(Directive)
Count the lines in the records below that contain the string "pixels". Reply with the number only.

··· Given records ···

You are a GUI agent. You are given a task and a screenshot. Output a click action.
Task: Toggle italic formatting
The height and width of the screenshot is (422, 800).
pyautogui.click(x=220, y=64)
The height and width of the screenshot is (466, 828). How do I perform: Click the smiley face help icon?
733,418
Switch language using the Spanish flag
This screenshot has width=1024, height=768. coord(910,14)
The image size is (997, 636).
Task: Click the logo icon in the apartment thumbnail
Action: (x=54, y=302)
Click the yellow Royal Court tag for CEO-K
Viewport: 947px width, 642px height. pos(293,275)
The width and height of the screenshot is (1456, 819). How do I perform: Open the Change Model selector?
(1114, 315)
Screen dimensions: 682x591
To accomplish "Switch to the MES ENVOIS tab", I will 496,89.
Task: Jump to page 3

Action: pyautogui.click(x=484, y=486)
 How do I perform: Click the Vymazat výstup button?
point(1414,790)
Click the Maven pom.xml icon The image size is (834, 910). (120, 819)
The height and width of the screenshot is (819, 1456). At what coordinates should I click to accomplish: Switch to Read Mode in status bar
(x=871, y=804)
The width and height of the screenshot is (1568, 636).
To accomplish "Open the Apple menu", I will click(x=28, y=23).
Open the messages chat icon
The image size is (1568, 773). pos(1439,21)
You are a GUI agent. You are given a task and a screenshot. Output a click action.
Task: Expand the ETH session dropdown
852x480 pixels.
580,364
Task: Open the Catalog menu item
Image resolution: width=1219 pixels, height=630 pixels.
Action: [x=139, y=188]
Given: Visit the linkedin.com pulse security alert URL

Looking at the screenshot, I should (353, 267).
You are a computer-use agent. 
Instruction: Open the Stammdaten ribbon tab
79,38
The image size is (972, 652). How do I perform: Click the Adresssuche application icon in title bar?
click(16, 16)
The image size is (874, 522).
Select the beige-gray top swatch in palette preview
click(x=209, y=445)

···

(Output for this exercise)
2